Karen Ida Boalth Spärck Jones was born in Huddersfield, Yorkshire, England. Spärck Jones was educated at a grammar school in Huddersfield and then from 1953 to 1956 at Girton College, Cambridge, studying history, with an additional final year in Moral Sciences. While at Cambridge, Spärck Jones joined the organization known as the Cambridge Language Research Unit and met the head of CLRU Margaret Masterman, who would inspire her to go into computer science. Through her work at the CLRU, Spärck Jones began pursuing her Ph.D. At the time of submission, her Ph.D thesis was cast aside as uninspired and lacking original thought but was later published in its entirety as a book. She briefly became a school teacher, before moving into computer science. Spärck Jones was married to fellow Cambridge computer scientist Roger Needham in 1958.














What


  • She worked at the Cambridge Language Research Unit from the late 1950s, then at Cambridge University Computer Laboratory from 1974 until her retirement in 2002.

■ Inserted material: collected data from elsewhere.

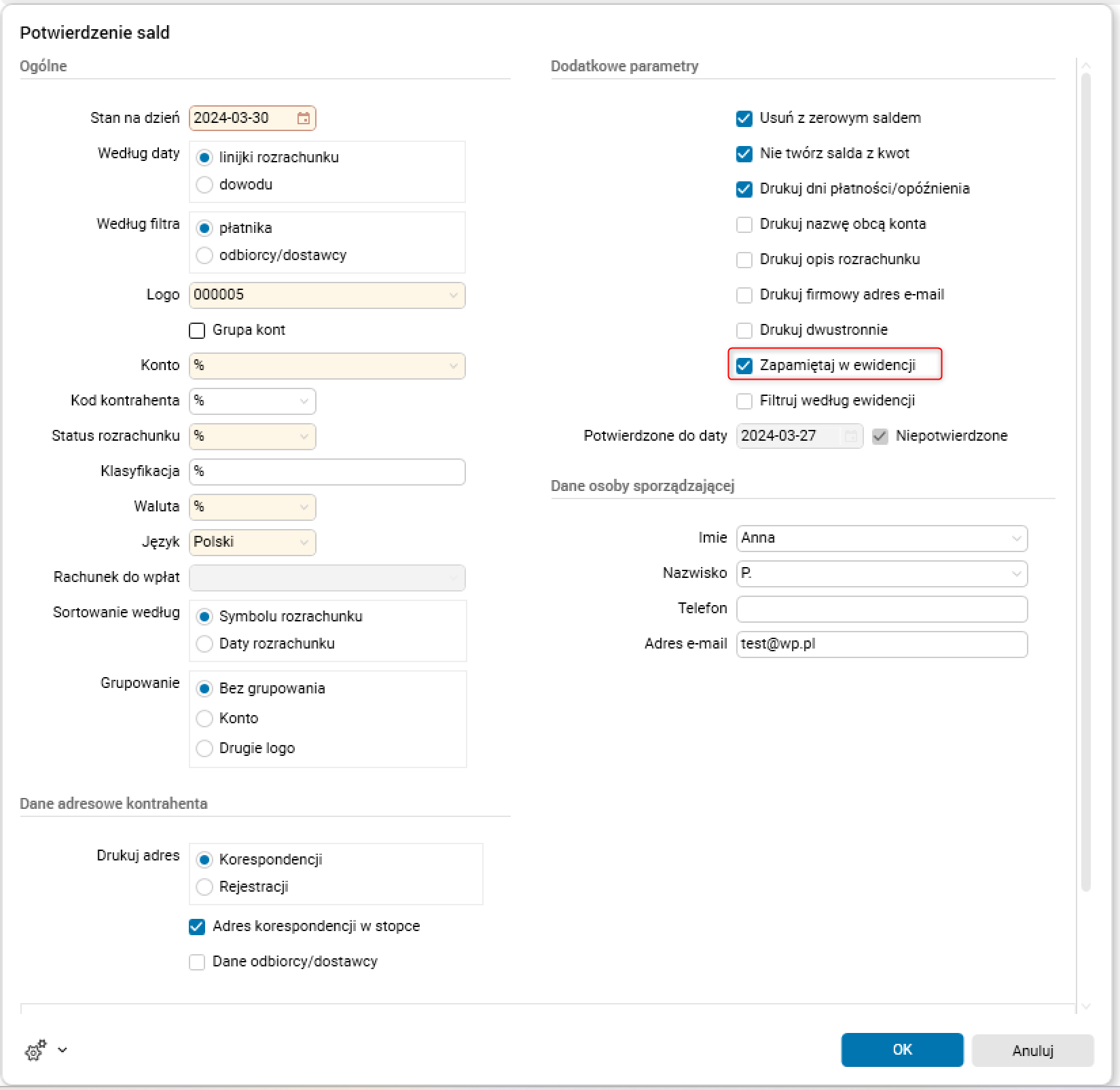This screenshot has width=1120, height=1090.
Task: Choose Drugie logo grouping option
Action: click(x=204, y=748)
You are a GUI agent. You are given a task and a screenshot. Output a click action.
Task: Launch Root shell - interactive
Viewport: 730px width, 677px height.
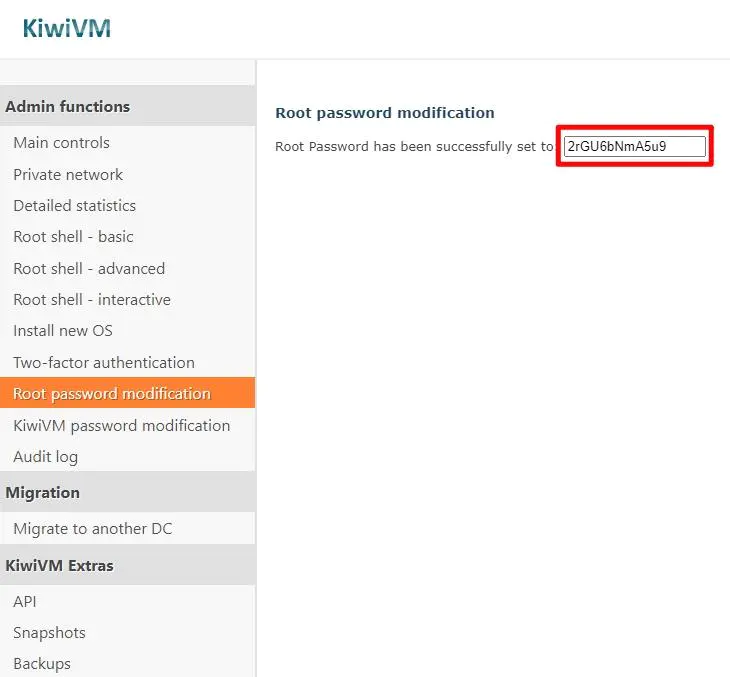pyautogui.click(x=92, y=300)
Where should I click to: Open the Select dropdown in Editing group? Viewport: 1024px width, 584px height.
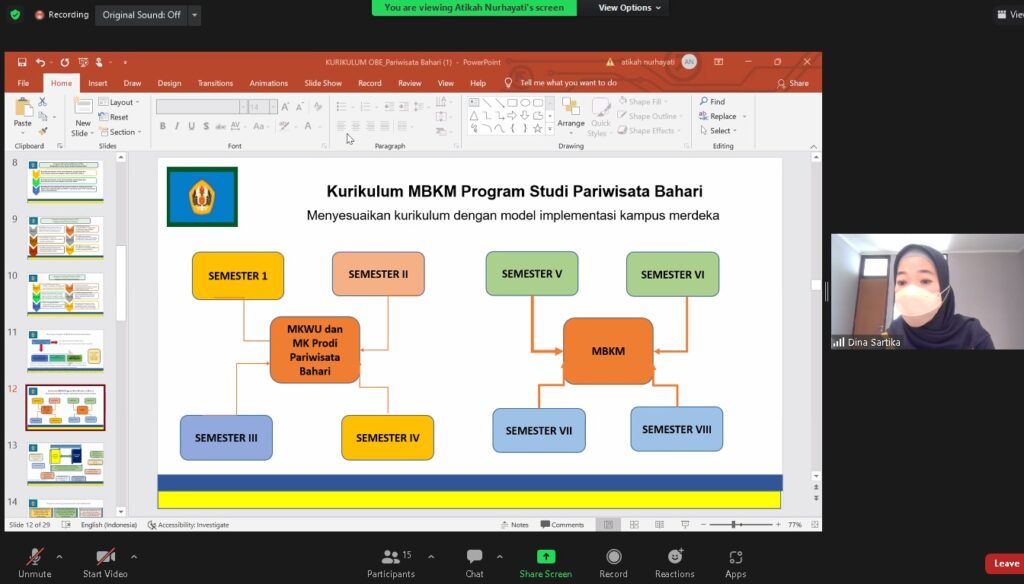click(x=718, y=130)
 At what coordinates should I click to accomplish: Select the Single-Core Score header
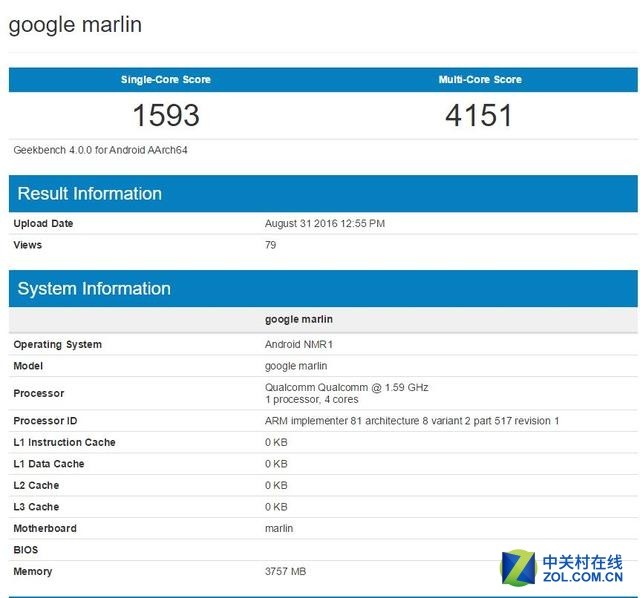pyautogui.click(x=166, y=80)
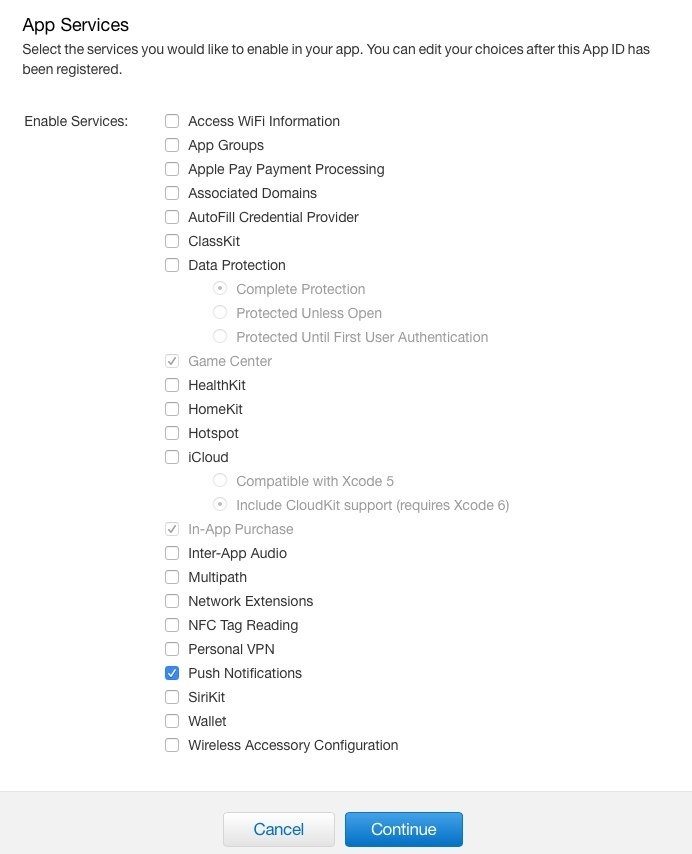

  • Her main research interests, since the late 1950s, were natural language processing and information retrieval.
  • One of her most important contributions was the concept of inverse document frequency (IDF) weighting in information retrieval, which she introduced in a 1972 paper.
  • IDF is used in most search engines today, usually as part of the term frequency – inverse document frequency (TF – IDF) weighting scheme.
  • In 1982 she became involved in the Alvey Programme.
  • In 1997, she was honored by City University at their graduation ceremony where she was awarded the honorary degree of Doctor of Science by the Vice Chancellor, Raoul Franklin.